Two Early Vote Analyses Point to Romney Win in #Ohio (Updated)

The first is here at DisReport.

The reported early voting numbers, however, show that virtually every single Ohio poll overestimated the amount of early votes cast. If early voting is calculated at 1,787,346, in order for total voter turnout to rival 2004 numbers, early voting cannot occupy more than 32% of the total votes cast — and even in that scenario, that high of a percentage means that total voter turnout will be lower than it was in 2008. In order for turnout to match 2008 levels, early voting can only account for 31% of total votes cast.

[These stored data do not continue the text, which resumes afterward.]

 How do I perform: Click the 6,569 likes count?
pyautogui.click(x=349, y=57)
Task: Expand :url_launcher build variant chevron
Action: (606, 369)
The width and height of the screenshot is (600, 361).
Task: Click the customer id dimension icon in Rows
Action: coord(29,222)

The next important piece of data is what the polls consistently report: Obama leads by huge margins among early voters but trails Romney among those who say they will vote on election day. This inverse in voting segments is why the proportion of early votes in the total votes — and that virtually every poll overestimated this proportion — is so tantamount. In most polls (which usually only have Obama leading by a small margin, although some give him a more comfortable ~+5%), lowering the percentage of early votes in the polling sample means lowering Obama’s lead drastically. And when Obama’s lead is only one or two percentage points, that can mean handing the election to Mitt Romney.

Advertisement

The second is here at Red State.

To break it down: In 2008 early voting in counties that Obama won were 67% of the total, with 33% of early votes coming from counties that voted for McCain.  The same ratio in 2012? 64%/36%.  BUT! Kerry/Obama counties showed a 10% decrease; Bush/McCain counties showed a 14% increase… and Bush/Obama (which is to say, counties that went for Bush in ’04 and Obama in ’08) counties showed a .6% increaseWe know that absentee ballot requests across the board trended more Republican, so it seems fair to me that we can legitimately at least speculate that Bush/Obama counties are reverting back to the GOP… which means that the blue/red county ratio is much more likely to be closer to 53%/47%.

If true, that is very bad news for Obama, because it means that he cannot hope to rack up the same early voting lead that he had in 2008.

Both should be taken with cautions and caveats.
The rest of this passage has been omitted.